Understanding the Internal Workings of Python: Copy, Reference Counts
In this article, we'll delve deeper into the internal mechanics of Python, focusing on reference counts, memory management, and how data types are handled in memory. Building upon the concepts discussed in the previous article on mutable vs. immutable objects, we'll explore how Python manages references, copy operations, and slices.
Reference Counts in Python:
Python employs reference counts to track the number of references to an object. When an object's reference count drops to zero, indicating that there are no more references to it, Python's garbage collector removes the object from memory. However, there's an interesting quirk when using the sys.getrefcount()
function:
import sys
print(sys.getrefcount(5)) # Output: 4294967295
The output may appear surprising initially, with a reference count of 4294967295 for the integer 5. This is because the getrefcount()
function itself creates a reference to the object, contributing to the count.
Variables and Data Types ( Interview perspective ):
In Python, variables are simply labels or references to values stored in memory. These values have data types, but variables do not. Consider the following example:
x = 10 # Here, x is just a label referring to the value 10,
# which has the integer data type
Examples with Numbers:
a = 5
b = 2
print(a) # Output: 5
print(b) # Output: 2
a = a + 2
print(a) # Output: 7
In Python, numbers and strings are commonly used, so the garbage collector doesn't immediately collect values with no references.
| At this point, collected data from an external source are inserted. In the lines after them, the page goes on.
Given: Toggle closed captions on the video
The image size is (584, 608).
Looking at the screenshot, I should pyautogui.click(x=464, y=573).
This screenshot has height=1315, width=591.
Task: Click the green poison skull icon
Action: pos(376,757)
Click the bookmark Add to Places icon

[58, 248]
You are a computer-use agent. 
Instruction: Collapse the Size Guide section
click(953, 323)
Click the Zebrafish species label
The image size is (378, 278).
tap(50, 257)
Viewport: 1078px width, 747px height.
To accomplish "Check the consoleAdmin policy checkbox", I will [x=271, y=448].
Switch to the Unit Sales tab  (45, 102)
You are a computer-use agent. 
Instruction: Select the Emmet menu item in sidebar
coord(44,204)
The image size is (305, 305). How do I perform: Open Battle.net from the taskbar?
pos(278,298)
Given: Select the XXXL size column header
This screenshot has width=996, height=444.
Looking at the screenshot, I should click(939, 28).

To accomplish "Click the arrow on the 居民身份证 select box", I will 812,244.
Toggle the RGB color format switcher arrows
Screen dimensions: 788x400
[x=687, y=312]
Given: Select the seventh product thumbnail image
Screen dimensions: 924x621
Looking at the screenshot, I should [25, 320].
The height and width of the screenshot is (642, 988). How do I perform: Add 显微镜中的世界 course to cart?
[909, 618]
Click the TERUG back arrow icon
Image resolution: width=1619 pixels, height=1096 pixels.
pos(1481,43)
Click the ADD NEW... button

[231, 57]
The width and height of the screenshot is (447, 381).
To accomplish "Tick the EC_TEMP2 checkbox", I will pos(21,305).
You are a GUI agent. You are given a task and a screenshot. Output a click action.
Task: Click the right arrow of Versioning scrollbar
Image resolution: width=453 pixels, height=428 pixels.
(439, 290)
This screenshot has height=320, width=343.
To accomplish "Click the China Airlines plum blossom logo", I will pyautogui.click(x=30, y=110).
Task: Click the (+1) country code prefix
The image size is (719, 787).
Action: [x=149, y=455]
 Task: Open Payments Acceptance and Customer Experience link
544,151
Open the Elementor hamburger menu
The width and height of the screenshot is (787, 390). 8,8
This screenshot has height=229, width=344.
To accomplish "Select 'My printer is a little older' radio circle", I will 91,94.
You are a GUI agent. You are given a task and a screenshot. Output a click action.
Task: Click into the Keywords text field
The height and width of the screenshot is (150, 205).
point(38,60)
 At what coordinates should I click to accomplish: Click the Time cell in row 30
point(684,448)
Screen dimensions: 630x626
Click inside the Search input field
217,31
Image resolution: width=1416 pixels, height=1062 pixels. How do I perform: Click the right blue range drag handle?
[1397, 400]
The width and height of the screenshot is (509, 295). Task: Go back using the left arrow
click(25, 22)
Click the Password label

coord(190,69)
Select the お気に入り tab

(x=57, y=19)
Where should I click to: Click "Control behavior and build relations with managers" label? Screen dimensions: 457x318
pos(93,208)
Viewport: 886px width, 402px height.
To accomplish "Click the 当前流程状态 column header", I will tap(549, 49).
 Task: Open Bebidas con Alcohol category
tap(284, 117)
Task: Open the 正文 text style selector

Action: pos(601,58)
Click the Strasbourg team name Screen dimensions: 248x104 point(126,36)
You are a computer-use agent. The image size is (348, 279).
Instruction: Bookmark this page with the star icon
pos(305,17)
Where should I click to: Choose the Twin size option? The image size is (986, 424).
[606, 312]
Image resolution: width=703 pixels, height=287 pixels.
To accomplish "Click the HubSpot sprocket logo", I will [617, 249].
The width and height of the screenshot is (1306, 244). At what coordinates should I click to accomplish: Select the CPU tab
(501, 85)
Instead, it waits to see if a reference to the value might appear in the future, optimizing memory usage through delayed garbage collection.
Examples with Lists:
p1 = [1, 2, 3]
p2 = p1
p2 = [1, 2, 3]
p1[0] = 33
print(p1) # Output: [33, 2, 3]
print(p2) # Output: [1, 2, 3]
In this example, p1
and p2
initially reference the same list [1, 2, 3]
. However, reassigning p2
to a new list does not affect p1
because p2
now references a different memory location.
l1 = [1, 2, 3]
l2 = l1
print(l1) # Output: [1, 2, 3]
print(l2) # Output: [1, 2, 3]
l1[0] = 44
print(l1) # Output: [44, 2, 3]
print(l2) # Output: [44, 2, 3]
In contrast, when modifying elements of the list l1
, the changes are reflected in l2
as well. This is because both l1
and l2
reference the same memory location, so any changes made to the list through one variable are visible through the other.
Conclusion:
In Python, numbers and strings are immutable, meaning their values cannot be changed. Therefore, the garbage collector delays their collection to optimize memory usage.
Lists, however, are mutable, allowing their values to be changed. Changes to lists are immediately reflected in memory, affecting all references to them. Thus, delayed garbage collection is less applicable to lists.
This distinction arises from the immutability of numbers and strings compared to the mutability of lists in Python.